**** Data extracts

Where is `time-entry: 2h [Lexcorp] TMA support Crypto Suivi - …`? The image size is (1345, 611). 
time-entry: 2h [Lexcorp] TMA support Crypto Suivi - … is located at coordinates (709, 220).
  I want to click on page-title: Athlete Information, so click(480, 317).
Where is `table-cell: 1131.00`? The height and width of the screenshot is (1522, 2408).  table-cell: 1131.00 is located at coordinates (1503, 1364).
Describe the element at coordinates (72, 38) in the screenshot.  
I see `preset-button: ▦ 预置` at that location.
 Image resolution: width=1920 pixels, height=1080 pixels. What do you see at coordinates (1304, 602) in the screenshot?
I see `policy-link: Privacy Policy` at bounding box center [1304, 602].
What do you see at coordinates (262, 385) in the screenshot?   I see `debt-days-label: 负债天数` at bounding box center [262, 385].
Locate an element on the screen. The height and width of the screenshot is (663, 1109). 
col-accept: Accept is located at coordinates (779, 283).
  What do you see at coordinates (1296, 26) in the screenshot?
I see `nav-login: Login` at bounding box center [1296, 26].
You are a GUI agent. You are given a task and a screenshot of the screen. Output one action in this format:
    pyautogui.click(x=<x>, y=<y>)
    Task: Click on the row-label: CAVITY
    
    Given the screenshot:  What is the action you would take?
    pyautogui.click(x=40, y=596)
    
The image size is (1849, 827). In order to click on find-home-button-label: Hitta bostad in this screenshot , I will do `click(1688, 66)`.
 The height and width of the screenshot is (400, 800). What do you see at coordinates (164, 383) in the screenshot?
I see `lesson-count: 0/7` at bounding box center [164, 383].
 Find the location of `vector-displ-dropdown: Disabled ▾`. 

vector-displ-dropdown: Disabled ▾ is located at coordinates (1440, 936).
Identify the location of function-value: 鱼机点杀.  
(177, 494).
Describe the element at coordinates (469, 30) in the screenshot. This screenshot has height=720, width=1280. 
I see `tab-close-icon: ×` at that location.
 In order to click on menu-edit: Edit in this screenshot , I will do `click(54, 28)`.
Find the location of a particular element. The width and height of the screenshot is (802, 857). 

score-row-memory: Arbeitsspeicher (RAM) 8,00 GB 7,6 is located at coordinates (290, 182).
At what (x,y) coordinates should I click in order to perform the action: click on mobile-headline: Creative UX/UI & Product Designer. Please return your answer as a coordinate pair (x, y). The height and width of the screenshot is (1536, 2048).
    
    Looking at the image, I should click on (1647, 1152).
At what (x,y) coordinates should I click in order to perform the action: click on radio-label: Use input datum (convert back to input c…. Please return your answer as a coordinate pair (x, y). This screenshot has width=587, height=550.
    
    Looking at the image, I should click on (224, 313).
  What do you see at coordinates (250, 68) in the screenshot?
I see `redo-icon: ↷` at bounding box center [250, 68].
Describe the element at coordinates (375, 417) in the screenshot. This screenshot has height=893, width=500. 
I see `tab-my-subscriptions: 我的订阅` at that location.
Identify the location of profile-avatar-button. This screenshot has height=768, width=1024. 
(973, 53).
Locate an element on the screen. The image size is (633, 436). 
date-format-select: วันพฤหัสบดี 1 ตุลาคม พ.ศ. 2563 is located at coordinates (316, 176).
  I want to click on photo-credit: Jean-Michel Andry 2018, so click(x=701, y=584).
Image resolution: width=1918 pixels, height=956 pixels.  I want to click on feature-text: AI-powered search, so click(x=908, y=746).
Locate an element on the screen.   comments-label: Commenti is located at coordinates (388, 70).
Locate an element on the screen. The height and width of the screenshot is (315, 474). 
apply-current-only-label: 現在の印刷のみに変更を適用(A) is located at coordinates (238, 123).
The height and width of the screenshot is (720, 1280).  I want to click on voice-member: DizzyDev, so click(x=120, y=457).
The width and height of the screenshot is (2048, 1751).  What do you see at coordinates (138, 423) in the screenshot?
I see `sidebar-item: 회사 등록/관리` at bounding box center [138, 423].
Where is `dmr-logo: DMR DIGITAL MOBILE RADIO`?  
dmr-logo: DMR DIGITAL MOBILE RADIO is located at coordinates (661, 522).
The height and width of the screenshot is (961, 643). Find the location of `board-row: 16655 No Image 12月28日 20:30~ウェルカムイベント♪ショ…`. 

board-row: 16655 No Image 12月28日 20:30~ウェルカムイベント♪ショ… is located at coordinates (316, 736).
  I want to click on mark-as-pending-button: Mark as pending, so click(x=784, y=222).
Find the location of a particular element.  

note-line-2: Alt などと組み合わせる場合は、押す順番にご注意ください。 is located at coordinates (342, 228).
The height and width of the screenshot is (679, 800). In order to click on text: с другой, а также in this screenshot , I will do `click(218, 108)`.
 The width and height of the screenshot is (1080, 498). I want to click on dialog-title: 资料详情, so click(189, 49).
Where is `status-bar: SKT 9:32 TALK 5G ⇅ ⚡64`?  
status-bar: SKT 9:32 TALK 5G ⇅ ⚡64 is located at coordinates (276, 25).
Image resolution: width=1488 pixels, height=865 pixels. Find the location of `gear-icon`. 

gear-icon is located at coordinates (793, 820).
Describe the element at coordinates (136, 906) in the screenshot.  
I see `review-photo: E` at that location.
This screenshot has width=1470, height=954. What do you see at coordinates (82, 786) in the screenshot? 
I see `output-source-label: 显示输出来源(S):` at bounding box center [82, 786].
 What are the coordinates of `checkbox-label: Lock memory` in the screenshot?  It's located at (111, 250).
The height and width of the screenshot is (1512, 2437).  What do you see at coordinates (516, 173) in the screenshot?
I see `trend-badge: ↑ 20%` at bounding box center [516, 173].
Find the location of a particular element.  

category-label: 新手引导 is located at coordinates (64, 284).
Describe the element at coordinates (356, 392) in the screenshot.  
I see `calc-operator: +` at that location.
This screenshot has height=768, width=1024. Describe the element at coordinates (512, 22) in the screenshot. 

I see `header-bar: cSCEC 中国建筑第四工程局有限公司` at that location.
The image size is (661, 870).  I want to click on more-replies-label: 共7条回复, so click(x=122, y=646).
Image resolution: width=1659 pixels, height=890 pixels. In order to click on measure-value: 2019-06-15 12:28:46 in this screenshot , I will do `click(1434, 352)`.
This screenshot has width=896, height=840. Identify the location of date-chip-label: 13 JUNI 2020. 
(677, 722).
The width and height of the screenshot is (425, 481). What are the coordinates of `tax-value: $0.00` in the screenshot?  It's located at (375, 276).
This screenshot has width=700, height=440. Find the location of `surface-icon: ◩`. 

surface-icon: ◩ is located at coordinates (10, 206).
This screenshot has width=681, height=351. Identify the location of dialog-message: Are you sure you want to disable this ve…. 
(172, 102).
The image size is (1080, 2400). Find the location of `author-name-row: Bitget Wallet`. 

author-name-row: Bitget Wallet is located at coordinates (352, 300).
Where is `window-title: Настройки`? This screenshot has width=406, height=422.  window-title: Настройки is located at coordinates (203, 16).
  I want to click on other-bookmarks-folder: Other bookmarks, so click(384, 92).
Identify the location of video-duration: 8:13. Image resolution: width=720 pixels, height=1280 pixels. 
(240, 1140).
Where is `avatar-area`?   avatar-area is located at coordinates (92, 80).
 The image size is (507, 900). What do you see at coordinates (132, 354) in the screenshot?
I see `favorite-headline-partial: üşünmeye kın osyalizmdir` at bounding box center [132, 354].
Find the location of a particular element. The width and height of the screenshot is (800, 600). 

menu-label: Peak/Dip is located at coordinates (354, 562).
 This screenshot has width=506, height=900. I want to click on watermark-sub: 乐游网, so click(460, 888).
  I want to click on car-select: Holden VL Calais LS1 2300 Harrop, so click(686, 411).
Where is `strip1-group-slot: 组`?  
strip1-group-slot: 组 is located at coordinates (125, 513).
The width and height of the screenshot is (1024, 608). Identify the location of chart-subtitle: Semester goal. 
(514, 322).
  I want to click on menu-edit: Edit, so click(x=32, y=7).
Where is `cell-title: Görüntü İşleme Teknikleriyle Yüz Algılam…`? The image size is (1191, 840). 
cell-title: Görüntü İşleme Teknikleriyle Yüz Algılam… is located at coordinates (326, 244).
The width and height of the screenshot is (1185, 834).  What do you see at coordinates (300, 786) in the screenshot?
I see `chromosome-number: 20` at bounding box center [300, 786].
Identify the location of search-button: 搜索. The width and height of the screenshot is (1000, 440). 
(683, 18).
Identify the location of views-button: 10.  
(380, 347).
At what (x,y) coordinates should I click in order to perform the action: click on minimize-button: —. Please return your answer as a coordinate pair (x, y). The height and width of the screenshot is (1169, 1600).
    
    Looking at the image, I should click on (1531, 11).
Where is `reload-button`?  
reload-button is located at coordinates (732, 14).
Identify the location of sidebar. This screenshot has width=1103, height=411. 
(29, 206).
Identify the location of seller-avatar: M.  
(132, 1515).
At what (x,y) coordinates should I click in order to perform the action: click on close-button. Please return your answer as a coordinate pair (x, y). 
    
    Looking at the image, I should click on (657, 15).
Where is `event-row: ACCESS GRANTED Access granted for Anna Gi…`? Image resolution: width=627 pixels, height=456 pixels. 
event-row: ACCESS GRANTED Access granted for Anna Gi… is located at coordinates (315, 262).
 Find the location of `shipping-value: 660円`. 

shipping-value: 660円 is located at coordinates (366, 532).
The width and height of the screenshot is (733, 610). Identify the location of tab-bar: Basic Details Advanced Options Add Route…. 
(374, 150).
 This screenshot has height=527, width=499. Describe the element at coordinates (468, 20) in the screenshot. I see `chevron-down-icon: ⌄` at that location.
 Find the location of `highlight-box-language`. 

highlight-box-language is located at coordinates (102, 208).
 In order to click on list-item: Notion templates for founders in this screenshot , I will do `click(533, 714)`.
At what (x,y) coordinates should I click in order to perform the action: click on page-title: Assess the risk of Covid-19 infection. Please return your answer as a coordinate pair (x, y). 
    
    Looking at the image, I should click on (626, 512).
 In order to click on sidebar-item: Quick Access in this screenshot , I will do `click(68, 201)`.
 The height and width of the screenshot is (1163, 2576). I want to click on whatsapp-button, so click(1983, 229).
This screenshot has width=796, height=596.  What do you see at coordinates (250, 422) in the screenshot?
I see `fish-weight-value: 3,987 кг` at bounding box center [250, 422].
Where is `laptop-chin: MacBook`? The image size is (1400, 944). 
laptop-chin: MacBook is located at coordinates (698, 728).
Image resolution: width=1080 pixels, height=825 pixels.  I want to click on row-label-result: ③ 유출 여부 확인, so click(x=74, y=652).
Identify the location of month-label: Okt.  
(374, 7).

********

Directions for this task ▸
Convert the entries above, from the line containing "This screenshot has height=768, width=1024. Describe" through the line containing "Image resolution: width=1659", into a numbered list, leaving out blank lines.

Result of this task ▸
1. This screenshot has height=768, width=1024. Describe the element at coordinates (512, 22) in the screenshot. 
2. I see `header-bar: cSCEC 中国建筑第四工程局有限公司` at that location.
3. The image size is (661, 870).  I want to click on more-replies-label: 共7条回复, so click(x=122, y=646).
4. Image resolution: width=1659 pixels, height=890 pixels. In order to click on measure-value: 2019-06-15 12:28:46 in this screenshot , I will do `click(1434, 352)`.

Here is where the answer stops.